Brief 1:
Answer these questions from the passage on Roman Suslov's death.
(a) What does the passage call the most puzzling thing about the case?
(b) What did one source report was opened as well?
(c) Who does the passage say is already lifting organs from patients in Khabarovsk-area hospitals?
Brief 2: Rewrite the passage on Roman Suslov's death from "2. One source" up to and including "his torso properly?", swapping each instance of "cranium" for "skull".
Brief 3: Resume the passage on Roman Suslov's death after its last sentence and keep it going.
*** Opening Supplied passage ***
At the same time, there are several important factors that negate the organ-theft theory:
1. The infamous cut. Commentators have often pointed out that the cut proves the authorities are lying about the reason for and the manner of Suslov’s death. The problem is, the cut also seems to prove he wasn’t killed for his organs. If the goal was to get his organs, why not involve a doctor or at least a medical student, who would know what they are doing? (I mean, since medical professionals are already lifting organs from patients in Khabarovsk-area hospitals anyway?) Why not make a proper cut with flaps, which would make it much easier to visualize the organs and remove them without damage? Making a proper cut would serve a dual purpose — get the organs more easily and create an appearance of a legitimate autopsy, or at least one where the sham isn’t blatantly obvious. The cut is probably the most puzzling thing about this case.
2. One source I read reported that Roman Suslov’s cranium was opened as well. That would suggest the purpose of the dissection wasn’t to sell organs. Organ thieves would have no reason to open the victim’s skull. Of course, it could be theorized this was done to create an appearance of a legitimate autopsy — but if the killers went through the trouble of drilling into Suslov’s cranium, couldn’t they have followed a medical textbook diagram and dissected his torso properly?
*** Closing Supplied passage ***
*** Opening Extracted entries ***
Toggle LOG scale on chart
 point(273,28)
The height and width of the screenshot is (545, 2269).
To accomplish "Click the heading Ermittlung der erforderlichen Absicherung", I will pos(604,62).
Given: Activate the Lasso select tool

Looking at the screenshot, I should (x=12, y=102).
*** Closing Extracted entries ***
*** Opening Extracted entries ***
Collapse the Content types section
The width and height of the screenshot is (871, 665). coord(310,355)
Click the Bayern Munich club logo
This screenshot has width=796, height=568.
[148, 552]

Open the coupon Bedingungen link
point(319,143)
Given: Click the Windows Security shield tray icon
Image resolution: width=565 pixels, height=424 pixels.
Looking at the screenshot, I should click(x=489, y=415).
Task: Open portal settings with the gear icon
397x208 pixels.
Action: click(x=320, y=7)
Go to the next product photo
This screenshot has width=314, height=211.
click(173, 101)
*** Closing Extracted entries ***
Written response 1:
(a) The cut.
(b) Roman Suslov's cranium.
(c) Medical professionals.

Written response 2:
2. One source I read reported that Roman Suslov’s skull was opened as well. That would suggest the purpose of the dissection wasn’t to sell organs. Organ thieves would have no reason to open the victim’s skull. Of course, it could be theorized this was done to create an appearance of a legitimate autopsy — but if the killers went through the trouble of drilling into Suslov’s skull, couldn’t they have followed a medical textbook diagram and dissected his torso properly?

Written response 3:
3. Why spend a day beating and terrifying the victim before cutting him open? After all, physical abuse risks damaging those precious organs or driving the victim to do something desperate. Why risk leaving witnesses by intimidating other conscripts? Wouldn’t it make more sense to quietly grab the victim and later make up a story about some emergent ailment that necessitated surgical intervention and ultimately an autopsy?
The more I think about it, the more I am inclined to conclude that the murders of Omskite conscripts, including those of Marat Bukharbaev and Roman Suslov, are probably thrill killings. The serial killer is, in all likelihood, a senior officer who selects his victims in Omsk and butchers them enroute to Bikin. But what of that? The Russian justice system — an ironic term if there ever was one — is a corrupt morass that swallows whole families and spits them out. As of this writing, Suslov’s death is still ruled a suicide and the case is officially closed. Bukharbaev’s case file has been amended to say that he did not hang himself but was killed during a training exercise. None of the seven Omskite deaths are under investigation. And Russia’s own Jack the Ripper is probably picking another one as we speak — someone else’s son, husband or father.
*A random observation: The military judge said that organs are always taken out and discarded during an autopsy, unless there is a reason not to, such as if the dead body is that of a Muslim. He was at that time commenting on the Suslov case, of course. Marat Bukharbaev’s name, however, suggest that he was of Uzbek background and almost certainly Muslim.